● **DIRECTIONS FOR THIS TASK**: Hand back, word for word, the lines from the one containing "Given: Click the" to the end of the records, both included, and leave out pictures.

Screenshot grounding data
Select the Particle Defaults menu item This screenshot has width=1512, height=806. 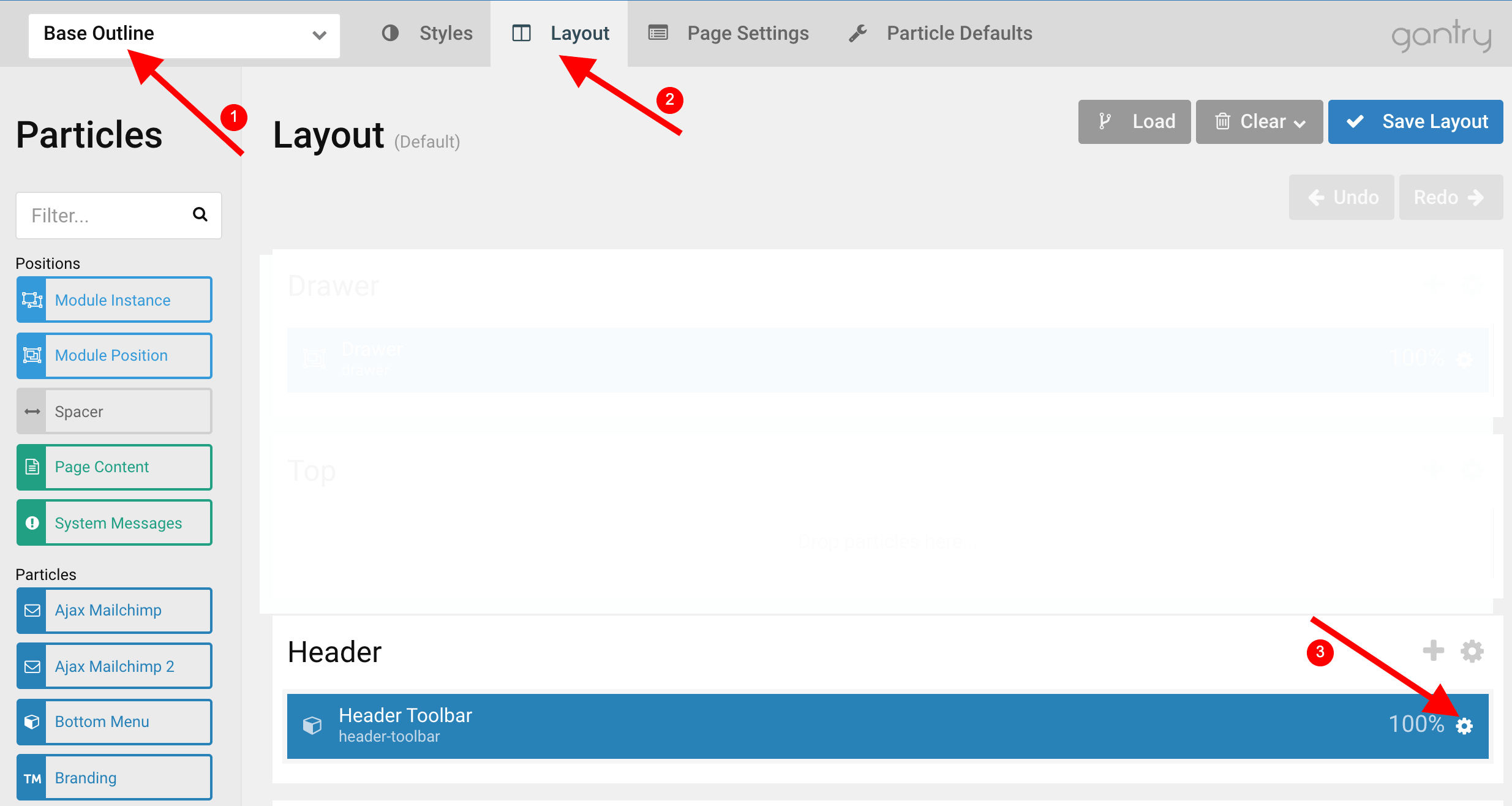tap(960, 32)
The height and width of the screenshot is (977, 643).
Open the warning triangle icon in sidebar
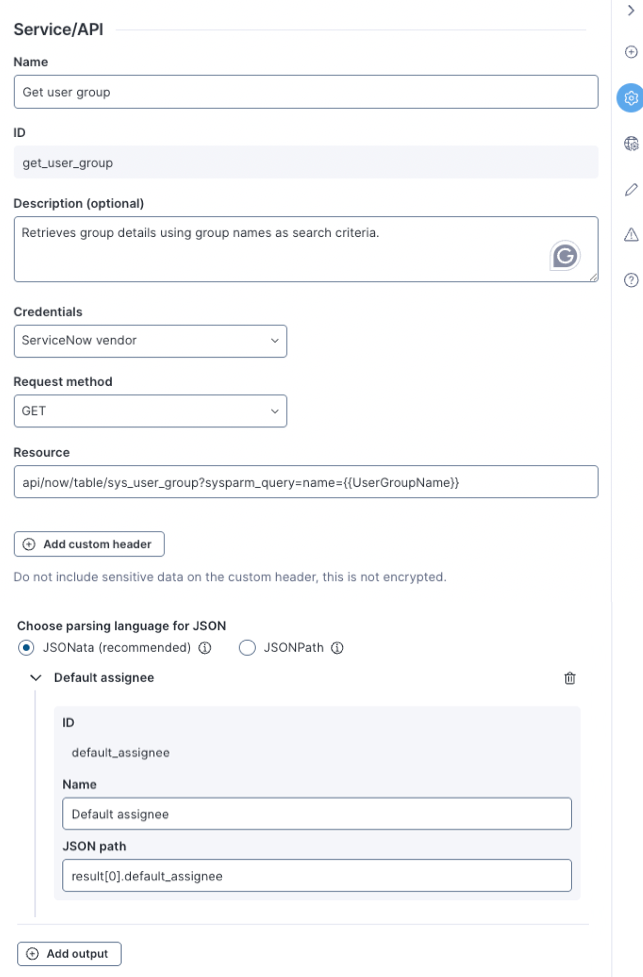pos(631,234)
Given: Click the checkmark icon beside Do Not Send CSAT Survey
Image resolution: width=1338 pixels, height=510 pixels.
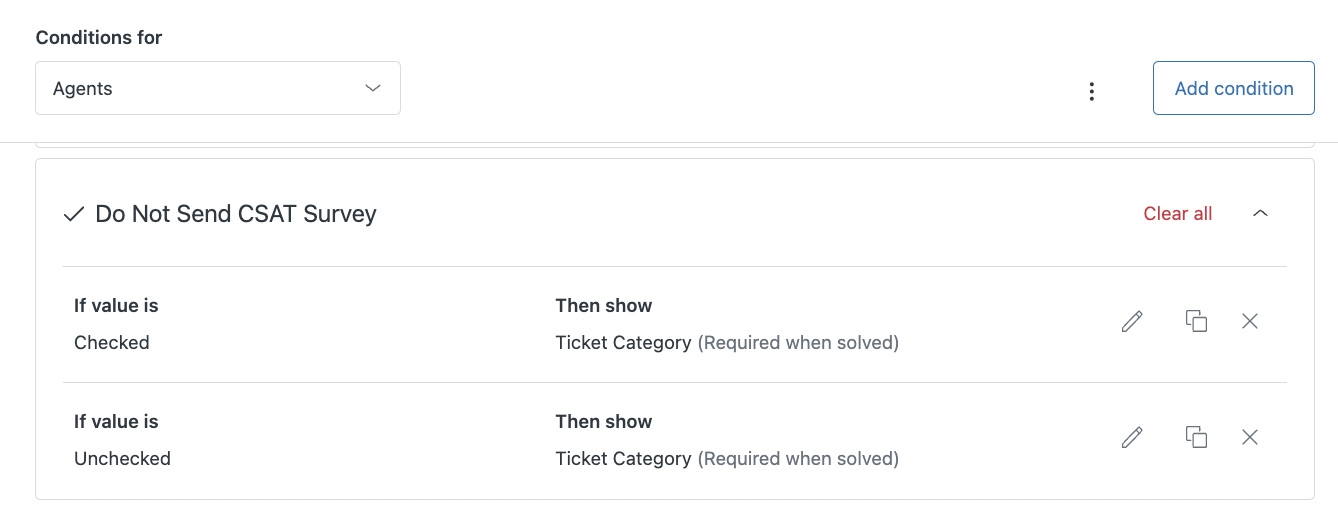Looking at the screenshot, I should coord(73,214).
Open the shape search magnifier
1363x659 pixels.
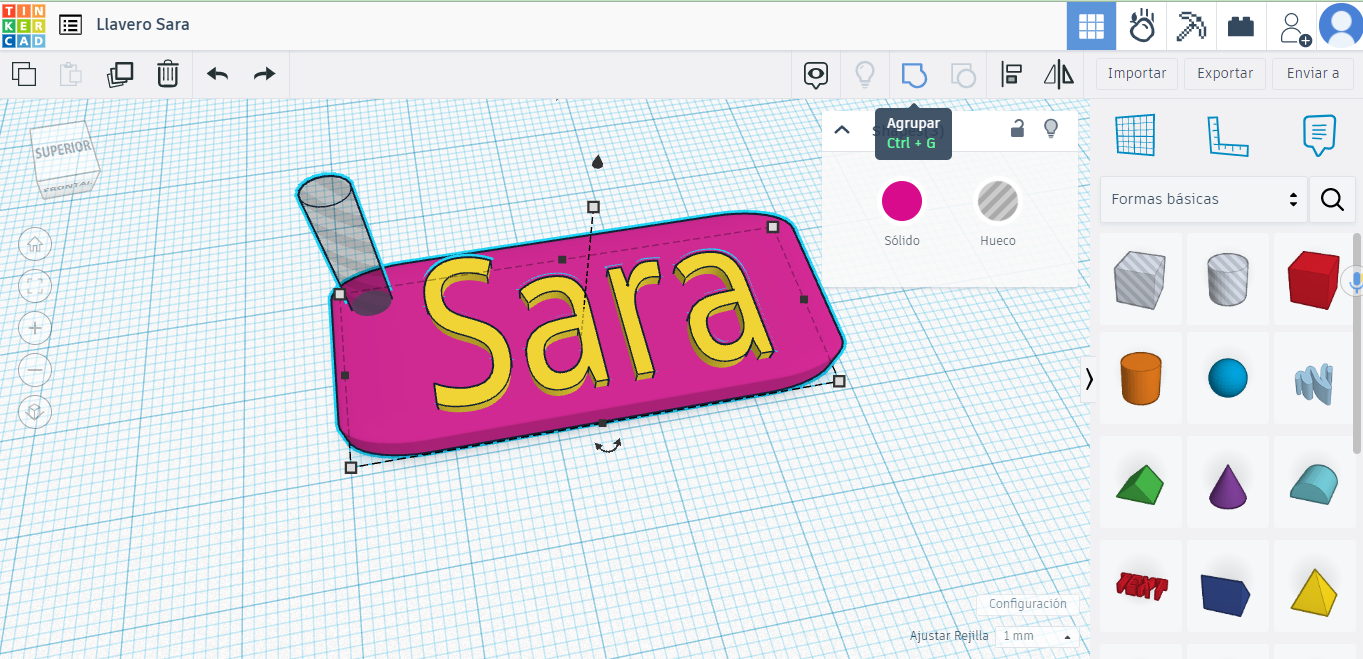click(x=1332, y=199)
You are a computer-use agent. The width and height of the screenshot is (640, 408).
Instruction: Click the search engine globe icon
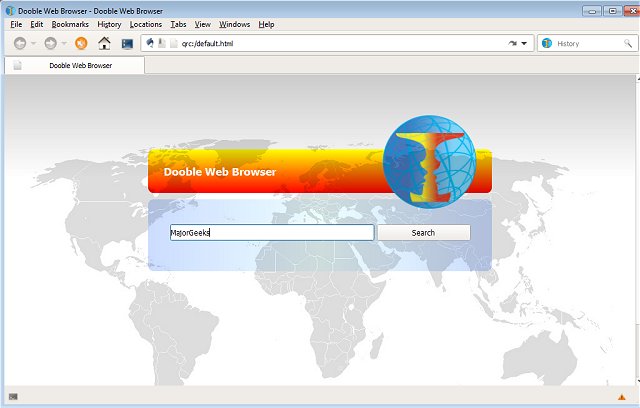pos(547,44)
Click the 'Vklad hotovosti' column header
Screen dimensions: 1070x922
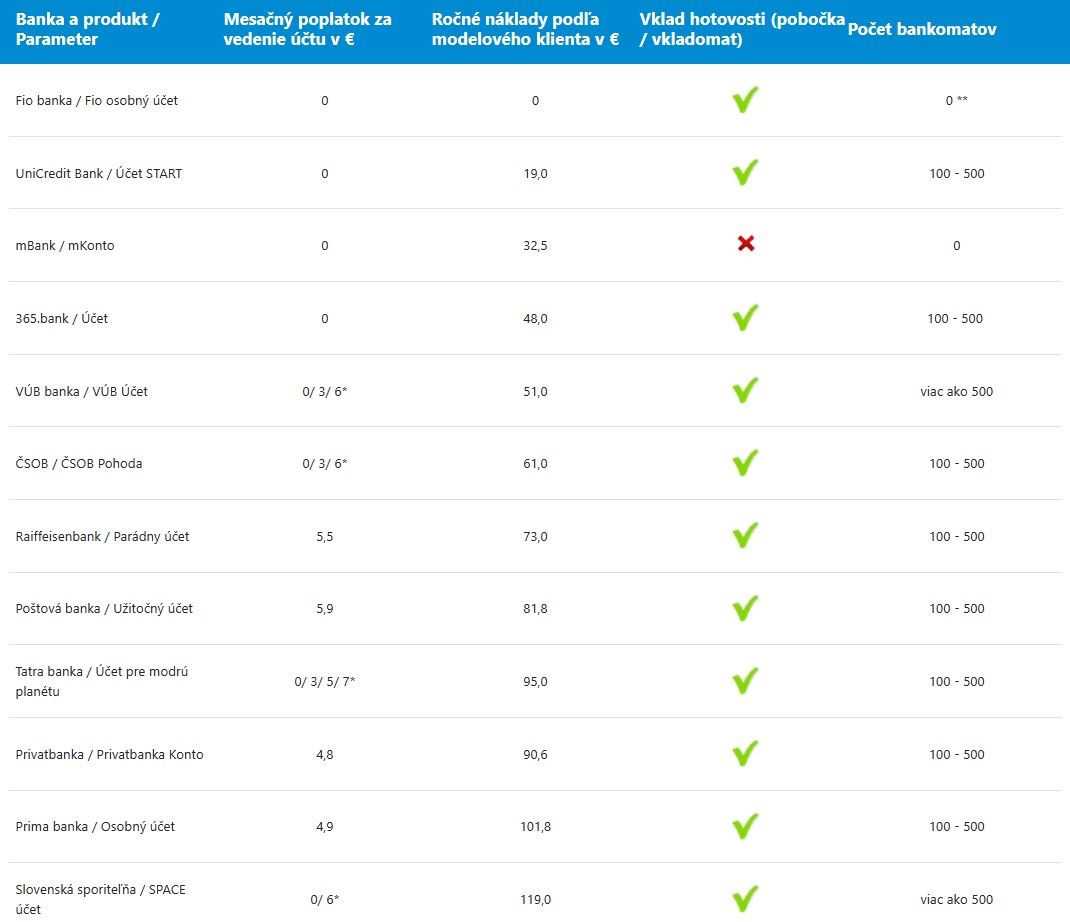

● **COMPLETED EXERCISE**:
Given: Click the checkmark icon beside Do Not Send CSAT Survey
Image resolution: width=1338 pixels, height=510 pixels.
Looking at the screenshot, I should coord(73,214).
Open the shape search magnifier
1363x659 pixels.
click(x=1332, y=199)
You are a computer-use agent. The width and height of the screenshot is (640, 408).
Instruction: Click the search engine globe icon
pos(547,44)
Click the 'Vklad hotovosti' column header
Screen dimensions: 1070x922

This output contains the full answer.